- What to work on -
Search the entries for the word "Focus" and return every line where it is found.

- Records supplied -
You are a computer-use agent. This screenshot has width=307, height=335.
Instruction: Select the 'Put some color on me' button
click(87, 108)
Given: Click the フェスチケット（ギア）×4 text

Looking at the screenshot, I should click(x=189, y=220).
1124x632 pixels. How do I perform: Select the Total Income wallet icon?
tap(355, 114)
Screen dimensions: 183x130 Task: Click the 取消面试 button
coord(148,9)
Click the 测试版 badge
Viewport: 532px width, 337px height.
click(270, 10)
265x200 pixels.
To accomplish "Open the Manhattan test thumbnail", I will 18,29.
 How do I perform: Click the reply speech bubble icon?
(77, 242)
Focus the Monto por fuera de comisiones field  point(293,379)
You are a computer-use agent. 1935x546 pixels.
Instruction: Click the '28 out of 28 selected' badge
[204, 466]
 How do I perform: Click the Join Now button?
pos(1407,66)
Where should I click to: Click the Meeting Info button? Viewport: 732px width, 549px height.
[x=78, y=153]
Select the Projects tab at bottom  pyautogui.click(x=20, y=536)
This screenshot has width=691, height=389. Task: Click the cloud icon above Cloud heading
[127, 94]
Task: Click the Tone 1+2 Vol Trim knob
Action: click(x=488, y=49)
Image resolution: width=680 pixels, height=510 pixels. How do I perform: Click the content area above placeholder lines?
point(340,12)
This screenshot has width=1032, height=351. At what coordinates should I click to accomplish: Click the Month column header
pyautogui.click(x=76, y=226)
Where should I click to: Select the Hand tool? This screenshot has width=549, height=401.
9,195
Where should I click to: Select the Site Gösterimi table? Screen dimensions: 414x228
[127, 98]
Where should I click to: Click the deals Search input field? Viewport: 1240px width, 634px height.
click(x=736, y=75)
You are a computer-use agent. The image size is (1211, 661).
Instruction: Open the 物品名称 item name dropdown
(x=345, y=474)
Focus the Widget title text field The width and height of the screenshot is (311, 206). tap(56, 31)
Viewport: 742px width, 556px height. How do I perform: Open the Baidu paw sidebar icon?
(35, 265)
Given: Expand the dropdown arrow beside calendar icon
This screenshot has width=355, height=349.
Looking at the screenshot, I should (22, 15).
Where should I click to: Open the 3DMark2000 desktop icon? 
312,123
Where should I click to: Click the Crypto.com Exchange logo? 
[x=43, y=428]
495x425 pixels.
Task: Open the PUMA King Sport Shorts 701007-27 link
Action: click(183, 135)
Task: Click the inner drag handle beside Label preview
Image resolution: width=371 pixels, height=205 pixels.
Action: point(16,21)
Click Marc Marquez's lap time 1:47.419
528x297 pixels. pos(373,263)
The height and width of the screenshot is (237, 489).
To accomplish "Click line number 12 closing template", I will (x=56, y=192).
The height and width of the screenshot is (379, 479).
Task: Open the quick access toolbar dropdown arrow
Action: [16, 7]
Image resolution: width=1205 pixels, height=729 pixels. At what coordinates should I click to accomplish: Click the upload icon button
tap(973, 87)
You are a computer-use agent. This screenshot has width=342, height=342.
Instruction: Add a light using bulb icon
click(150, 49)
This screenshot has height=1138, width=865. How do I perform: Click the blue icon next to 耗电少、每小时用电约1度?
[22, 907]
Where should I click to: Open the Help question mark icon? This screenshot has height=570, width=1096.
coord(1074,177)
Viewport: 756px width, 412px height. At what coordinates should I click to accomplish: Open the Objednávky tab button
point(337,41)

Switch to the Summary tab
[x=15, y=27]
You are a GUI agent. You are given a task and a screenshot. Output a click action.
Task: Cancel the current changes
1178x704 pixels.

- Reply to the exercise -
Focus the Monto por fuera de comisiones field  point(293,379)
Focus the Widget title text field The width and height of the screenshot is (311, 206). tap(56, 31)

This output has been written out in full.